__YOUR GOAL__. Take the entries below and print, exactly, the stretch from the line containing "kosyo74 (1019, 1518)" through the line containing "Регистрация (1270, 18)", both included.

________________________________________

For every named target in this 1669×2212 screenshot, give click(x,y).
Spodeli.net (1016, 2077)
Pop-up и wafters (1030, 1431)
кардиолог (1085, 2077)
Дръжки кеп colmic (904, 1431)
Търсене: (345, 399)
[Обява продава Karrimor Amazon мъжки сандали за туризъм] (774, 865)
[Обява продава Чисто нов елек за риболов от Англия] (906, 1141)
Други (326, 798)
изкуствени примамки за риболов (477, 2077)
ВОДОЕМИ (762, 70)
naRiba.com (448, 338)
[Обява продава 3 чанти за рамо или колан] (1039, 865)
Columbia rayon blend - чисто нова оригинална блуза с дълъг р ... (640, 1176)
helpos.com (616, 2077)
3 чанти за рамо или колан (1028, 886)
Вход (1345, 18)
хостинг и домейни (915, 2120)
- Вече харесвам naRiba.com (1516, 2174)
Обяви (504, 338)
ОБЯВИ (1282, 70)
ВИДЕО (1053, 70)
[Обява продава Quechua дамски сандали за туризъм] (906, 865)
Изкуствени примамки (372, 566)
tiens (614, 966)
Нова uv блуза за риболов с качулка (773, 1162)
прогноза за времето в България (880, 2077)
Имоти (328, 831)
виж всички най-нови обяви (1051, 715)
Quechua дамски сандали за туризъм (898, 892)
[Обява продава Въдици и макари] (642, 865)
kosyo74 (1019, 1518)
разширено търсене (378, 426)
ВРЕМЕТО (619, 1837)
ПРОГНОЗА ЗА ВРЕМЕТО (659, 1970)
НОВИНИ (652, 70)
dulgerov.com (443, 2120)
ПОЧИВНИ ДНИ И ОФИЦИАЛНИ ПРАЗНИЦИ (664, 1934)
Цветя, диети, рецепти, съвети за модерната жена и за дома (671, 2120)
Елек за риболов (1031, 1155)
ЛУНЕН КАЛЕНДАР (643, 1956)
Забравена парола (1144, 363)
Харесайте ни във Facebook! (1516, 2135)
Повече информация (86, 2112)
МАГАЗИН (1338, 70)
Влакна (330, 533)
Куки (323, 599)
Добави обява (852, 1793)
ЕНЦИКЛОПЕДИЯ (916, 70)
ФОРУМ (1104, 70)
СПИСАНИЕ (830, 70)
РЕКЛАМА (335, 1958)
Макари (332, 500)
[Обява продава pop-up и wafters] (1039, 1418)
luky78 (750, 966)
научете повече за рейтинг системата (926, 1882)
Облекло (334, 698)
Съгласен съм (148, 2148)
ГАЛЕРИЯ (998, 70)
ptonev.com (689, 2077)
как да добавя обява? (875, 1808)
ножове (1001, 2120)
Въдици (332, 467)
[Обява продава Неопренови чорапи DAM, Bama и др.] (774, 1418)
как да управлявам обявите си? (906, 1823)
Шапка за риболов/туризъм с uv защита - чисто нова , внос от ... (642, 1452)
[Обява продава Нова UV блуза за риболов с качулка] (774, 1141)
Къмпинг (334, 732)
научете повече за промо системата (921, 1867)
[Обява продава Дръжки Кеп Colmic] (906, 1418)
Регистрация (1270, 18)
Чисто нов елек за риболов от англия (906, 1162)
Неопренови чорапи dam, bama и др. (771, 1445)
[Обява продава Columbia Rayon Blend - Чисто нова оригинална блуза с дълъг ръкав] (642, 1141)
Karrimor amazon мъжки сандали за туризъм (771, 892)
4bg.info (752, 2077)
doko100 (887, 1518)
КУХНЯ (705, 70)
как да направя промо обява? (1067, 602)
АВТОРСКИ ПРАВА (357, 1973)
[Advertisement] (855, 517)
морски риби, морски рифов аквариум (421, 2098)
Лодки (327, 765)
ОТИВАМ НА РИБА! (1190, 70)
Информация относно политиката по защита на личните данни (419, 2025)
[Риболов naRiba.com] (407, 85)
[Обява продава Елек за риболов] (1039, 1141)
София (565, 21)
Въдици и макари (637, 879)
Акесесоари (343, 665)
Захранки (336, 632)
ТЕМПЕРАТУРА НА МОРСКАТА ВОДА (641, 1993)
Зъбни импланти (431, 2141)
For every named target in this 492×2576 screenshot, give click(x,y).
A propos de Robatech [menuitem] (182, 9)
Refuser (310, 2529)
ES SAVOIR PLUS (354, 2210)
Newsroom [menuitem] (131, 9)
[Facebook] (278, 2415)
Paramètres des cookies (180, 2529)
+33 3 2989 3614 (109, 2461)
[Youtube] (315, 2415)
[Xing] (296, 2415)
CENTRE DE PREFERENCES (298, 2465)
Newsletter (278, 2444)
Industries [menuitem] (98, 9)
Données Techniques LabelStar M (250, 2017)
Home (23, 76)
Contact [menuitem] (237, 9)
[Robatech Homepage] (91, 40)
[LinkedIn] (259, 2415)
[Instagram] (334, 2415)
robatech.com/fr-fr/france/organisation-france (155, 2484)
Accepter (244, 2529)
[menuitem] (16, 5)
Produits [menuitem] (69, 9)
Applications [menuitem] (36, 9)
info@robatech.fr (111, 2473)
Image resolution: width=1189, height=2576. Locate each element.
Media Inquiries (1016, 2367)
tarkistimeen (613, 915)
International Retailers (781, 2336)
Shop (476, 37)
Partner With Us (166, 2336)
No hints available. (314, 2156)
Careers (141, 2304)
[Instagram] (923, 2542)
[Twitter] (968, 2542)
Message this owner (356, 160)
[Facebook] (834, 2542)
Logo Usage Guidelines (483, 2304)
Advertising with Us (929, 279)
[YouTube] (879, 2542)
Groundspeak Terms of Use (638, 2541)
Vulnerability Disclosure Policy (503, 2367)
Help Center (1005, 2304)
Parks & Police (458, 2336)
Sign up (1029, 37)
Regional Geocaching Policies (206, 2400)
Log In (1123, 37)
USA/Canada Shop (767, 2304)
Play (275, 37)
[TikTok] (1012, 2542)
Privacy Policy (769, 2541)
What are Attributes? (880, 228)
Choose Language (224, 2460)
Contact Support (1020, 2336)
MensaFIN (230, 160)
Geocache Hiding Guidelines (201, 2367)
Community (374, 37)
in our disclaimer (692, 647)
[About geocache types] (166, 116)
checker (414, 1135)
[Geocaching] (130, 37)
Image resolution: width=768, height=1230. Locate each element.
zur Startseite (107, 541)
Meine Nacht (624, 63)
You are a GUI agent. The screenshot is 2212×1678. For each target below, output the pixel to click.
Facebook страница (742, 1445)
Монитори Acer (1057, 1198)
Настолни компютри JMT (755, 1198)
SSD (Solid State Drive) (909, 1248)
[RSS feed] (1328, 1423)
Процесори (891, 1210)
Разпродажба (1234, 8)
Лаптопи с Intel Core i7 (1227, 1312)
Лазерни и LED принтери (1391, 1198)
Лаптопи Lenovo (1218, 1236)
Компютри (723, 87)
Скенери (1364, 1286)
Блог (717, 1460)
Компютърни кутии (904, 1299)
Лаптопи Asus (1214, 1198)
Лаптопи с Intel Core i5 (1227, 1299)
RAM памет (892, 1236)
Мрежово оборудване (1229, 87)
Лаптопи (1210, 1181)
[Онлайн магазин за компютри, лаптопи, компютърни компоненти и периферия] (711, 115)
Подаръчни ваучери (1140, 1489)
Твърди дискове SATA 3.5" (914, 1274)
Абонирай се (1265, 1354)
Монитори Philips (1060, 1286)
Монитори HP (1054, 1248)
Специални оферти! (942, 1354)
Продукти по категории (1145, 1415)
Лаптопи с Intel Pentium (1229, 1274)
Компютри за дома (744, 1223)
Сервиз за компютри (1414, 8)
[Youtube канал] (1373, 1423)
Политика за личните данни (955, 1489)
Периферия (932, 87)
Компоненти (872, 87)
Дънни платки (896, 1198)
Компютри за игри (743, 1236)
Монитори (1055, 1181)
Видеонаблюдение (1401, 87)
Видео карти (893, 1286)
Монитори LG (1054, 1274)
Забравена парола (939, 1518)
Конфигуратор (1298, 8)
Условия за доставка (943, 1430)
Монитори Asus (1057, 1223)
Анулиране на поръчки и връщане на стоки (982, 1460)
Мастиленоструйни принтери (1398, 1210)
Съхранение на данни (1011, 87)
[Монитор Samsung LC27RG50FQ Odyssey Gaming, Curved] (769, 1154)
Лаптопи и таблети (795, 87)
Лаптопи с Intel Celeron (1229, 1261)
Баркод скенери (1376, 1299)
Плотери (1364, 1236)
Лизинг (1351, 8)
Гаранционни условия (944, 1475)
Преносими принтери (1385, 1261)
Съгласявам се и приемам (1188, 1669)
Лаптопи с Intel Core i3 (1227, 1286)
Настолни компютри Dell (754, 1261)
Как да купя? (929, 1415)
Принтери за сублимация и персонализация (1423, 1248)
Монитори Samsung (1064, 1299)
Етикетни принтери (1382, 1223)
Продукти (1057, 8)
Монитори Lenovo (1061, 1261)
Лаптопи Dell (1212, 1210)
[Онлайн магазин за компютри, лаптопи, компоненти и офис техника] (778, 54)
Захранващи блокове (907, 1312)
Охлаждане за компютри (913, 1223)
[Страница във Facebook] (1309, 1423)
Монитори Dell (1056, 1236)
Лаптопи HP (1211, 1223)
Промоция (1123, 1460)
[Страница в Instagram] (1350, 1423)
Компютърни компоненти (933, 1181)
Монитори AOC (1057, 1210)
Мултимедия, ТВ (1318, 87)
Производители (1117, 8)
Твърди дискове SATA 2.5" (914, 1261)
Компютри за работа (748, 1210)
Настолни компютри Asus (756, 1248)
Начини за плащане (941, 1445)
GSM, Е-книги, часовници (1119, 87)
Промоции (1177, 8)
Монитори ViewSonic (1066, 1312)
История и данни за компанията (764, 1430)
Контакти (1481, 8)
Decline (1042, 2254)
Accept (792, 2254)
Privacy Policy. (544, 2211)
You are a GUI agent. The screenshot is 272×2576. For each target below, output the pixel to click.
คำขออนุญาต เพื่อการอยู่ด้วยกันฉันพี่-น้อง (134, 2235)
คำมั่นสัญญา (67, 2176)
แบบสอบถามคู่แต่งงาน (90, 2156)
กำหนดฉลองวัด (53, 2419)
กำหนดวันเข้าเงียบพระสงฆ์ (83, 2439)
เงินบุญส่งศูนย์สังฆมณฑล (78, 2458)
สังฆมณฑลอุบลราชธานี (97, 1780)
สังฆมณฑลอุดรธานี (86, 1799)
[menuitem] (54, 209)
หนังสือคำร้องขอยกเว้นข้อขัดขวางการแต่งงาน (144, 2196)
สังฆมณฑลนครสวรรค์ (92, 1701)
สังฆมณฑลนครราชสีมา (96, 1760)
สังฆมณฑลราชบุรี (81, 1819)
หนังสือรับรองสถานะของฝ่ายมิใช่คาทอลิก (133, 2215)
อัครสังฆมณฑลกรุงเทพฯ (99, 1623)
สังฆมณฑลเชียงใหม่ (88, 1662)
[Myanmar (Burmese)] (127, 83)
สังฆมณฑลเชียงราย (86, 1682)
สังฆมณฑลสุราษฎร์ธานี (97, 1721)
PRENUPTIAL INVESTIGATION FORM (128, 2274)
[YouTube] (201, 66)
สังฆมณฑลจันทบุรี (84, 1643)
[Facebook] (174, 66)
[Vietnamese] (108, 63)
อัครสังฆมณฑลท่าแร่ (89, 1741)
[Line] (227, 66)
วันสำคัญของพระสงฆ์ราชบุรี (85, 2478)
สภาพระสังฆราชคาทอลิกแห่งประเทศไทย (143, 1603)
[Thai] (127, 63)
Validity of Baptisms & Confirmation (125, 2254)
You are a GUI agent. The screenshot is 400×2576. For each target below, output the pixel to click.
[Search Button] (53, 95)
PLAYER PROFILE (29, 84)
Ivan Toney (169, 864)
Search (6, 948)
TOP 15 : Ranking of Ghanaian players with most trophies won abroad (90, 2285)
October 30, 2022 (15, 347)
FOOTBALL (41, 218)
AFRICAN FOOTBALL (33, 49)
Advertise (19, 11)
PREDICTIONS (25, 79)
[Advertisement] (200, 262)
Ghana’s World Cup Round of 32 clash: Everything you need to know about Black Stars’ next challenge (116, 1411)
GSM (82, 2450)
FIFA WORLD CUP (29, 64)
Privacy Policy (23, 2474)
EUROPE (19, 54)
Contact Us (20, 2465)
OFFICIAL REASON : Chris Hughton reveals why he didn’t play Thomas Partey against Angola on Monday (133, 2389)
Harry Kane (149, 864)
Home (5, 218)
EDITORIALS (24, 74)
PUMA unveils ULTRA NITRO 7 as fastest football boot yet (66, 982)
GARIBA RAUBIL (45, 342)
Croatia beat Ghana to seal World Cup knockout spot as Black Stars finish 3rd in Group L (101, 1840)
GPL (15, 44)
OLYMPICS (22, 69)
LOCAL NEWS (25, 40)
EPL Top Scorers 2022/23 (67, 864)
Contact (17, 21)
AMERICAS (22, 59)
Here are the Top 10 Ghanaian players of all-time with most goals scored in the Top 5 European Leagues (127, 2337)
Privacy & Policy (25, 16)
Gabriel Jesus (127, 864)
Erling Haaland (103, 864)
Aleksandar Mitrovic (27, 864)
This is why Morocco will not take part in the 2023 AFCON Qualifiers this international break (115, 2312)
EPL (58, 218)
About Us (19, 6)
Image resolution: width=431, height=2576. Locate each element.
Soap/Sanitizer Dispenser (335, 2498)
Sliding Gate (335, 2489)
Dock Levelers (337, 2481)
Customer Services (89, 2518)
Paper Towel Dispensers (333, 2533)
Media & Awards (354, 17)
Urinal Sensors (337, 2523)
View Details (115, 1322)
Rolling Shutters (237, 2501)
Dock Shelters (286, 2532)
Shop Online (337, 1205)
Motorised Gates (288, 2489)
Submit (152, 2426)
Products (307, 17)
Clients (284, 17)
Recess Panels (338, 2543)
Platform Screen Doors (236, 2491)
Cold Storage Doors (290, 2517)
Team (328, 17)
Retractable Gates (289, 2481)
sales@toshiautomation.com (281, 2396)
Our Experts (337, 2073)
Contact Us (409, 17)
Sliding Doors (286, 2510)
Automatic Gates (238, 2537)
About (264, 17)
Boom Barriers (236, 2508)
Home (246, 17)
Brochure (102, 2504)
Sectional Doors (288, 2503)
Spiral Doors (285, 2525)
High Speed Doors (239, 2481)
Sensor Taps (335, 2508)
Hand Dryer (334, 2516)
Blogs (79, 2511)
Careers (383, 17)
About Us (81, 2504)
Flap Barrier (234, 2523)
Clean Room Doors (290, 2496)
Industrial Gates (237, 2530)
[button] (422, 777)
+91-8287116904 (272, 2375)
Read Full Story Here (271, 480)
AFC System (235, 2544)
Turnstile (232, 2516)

________________________________________

__EXERCISE SOLUTION__.
kosyo74 (1019, 1518)
разширено търсене (378, 426)
ВРЕМЕТО (619, 1837)
ПРОГНОЗА ЗА ВРЕМЕТО (659, 1970)
НОВИНИ (652, 70)
dulgerov.com (443, 2120)
ПОЧИВНИ ДНИ И ОФИЦИАЛНИ ПРАЗНИЦИ (664, 1934)
Цветя, диети, рецепти, съвети за модерната жена и за дома (671, 2120)
Елек за риболов (1031, 1155)
ЛУНЕН КАЛЕНДАР (643, 1956)
Забравена парола (1144, 363)
Харесайте ни във Facebook! (1516, 2135)
Повече информация (86, 2112)
МАГАЗИН (1338, 70)
Влакна (330, 533)
Куки (323, 599)
Добави обява (852, 1793)
ЕНЦИКЛОПЕДИЯ (916, 70)
ФОРУМ (1104, 70)
СПИСАНИЕ (830, 70)
РЕКЛАМА (335, 1958)
Макари (332, 500)
[Обява продава pop-up и wafters] (1039, 1418)
luky78 (750, 966)
научете повече за рейтинг системата (926, 1882)
Облекло (334, 698)
Съгласен съм (148, 2148)
ГАЛЕРИЯ (998, 70)
ptonev.com (689, 2077)
как да добавя обява? (875, 1808)
ножове (1001, 2120)
Въдици (332, 467)
[Обява продава Неопренови чорапи DAM, Bama и др.] (774, 1418)
как да управлявам обявите си? (906, 1823)
Шапка за риболов/туризъм с uv защита - чисто нова , внос от ... (642, 1452)
[Обява продава Нова UV блуза за риболов с качулка] (774, 1141)
Къмпинг (334, 732)
научете повече за промо системата (921, 1867)
[Обява продава Дръжки Кеп Colmic] (906, 1418)
Регистрация (1270, 18)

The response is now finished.